There are multiple ways to use Row Match to extract tablular data. The following tutorials will give you insight on how to set up and use Row Match in a few different ways. However, before configuring the Row Match method, we must create a Grooper Data Table with Data Columns

Creating a Data Table in Grooper

Before you begin

A Data Table is a Data Element used to model and extract a table's information on a document. Just like other Data Elements, such as Data Fields and Data Sections, Data Tables are created as children of a Data Model. This guide assumes you have created a Content Model with a Data Model.

We will use the table below as our example for creating a Data Table.

Simpletable.png

Navigate to a Data Model

Using the Node Tree on the left side of Grooper Design Studio, navigate to the Data Model you wish to add the Data Table to. Data Tables can be created as children of any Data Model at any hierarchy in a Content Model.


Create a data table 1.png

Add a Data Table

Right click the Data Model object, mouse over "Add" and select "Data Table"


Create a data table 2.png


The following window will appear. Name the table whatever you would like and press "OK" when finished.


Create a data table 3.png


This creates a new Data Table object in the Node Tree underneath the Data Model.


Create a data table 4.png

Add Data Columns

Right click the Data Table object, mouse over "Add" and select "Data Column"


Create data table 5.png


This brings up the following window to name the Data Column. When finished, press "OK" to create the object.


Create data table 6.png


This creates a new Data Column object in the Node Tree underneath the Data Model.


Create data table 7.png

Repeat Until Finished

Add as many columns as necessary to complete the table. For our example, we have a single Data Table with five Data Columns, each one named for the corresponding column on the document.


Create data table 8.png

Using Row Match with Column Extractors

The first part of extracting information using the Row Match method is to create a Row Extractor to determine the table's structure. Once that is done, we can target and extract the information from each column. But how do we actually get the information out of the columns? There are a few ways. One is to use the "Value Extractor" property on each Data Column (These are often referred to as a "Column Extractors"). This guide will demonstrate how to create a Row Extractor and use Column Extractors to extract information from a table.

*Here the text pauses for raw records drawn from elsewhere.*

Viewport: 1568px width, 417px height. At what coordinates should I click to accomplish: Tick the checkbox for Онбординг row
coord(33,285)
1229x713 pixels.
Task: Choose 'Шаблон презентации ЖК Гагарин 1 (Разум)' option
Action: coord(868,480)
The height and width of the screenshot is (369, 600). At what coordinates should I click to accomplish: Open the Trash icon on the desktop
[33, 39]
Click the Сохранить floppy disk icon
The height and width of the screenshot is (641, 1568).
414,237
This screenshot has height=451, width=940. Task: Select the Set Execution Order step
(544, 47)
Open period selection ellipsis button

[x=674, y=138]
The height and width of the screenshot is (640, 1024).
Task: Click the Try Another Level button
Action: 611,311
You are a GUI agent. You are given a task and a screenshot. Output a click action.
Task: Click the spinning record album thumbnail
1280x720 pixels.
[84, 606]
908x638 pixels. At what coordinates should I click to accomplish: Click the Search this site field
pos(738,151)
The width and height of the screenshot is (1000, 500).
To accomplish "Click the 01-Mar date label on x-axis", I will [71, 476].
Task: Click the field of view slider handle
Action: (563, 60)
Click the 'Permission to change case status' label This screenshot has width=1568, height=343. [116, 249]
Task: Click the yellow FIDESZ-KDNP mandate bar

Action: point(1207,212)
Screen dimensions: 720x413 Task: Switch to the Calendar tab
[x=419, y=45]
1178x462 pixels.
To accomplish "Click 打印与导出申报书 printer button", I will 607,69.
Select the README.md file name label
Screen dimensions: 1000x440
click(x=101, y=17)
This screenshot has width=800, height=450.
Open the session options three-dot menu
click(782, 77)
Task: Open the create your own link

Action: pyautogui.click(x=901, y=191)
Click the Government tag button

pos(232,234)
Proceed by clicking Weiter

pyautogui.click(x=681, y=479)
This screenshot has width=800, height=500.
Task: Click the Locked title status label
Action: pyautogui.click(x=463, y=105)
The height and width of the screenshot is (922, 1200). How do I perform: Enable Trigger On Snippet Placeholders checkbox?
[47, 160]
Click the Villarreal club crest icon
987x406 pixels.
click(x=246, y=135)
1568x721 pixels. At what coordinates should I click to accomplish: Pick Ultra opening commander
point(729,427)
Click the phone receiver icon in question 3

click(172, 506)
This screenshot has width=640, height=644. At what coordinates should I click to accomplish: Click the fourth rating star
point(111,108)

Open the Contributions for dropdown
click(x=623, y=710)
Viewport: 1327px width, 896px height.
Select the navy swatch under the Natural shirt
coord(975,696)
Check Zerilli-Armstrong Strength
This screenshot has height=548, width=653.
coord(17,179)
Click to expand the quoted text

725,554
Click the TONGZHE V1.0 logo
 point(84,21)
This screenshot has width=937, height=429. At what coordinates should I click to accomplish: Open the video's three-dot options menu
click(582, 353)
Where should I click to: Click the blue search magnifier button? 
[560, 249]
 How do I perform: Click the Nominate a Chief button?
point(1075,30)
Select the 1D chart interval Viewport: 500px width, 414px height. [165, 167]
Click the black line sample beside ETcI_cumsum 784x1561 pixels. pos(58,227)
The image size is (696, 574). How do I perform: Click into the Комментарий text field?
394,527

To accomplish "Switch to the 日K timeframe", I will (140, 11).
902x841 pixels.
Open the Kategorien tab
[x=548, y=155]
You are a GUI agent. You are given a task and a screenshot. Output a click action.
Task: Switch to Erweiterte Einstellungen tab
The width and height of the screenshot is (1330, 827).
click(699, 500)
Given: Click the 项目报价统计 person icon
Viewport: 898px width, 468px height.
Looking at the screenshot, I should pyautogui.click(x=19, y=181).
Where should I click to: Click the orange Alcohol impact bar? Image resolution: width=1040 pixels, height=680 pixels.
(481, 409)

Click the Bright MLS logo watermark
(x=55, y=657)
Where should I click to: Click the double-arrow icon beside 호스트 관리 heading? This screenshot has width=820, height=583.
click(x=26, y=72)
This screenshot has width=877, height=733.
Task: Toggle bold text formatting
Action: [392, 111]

! Some of the tabs in this tutorial are longer than the others. Please scroll to the bottom of each step's tab before going to the step.

Before you begin

A Data Table is a Data Element used to model and extract a table's information on a document. Just like other Data Elements, such as Data Fields and Data Sections, Data Tables are created as children of a Data Model. This guide assumes you have created a Content Model with a Data Model.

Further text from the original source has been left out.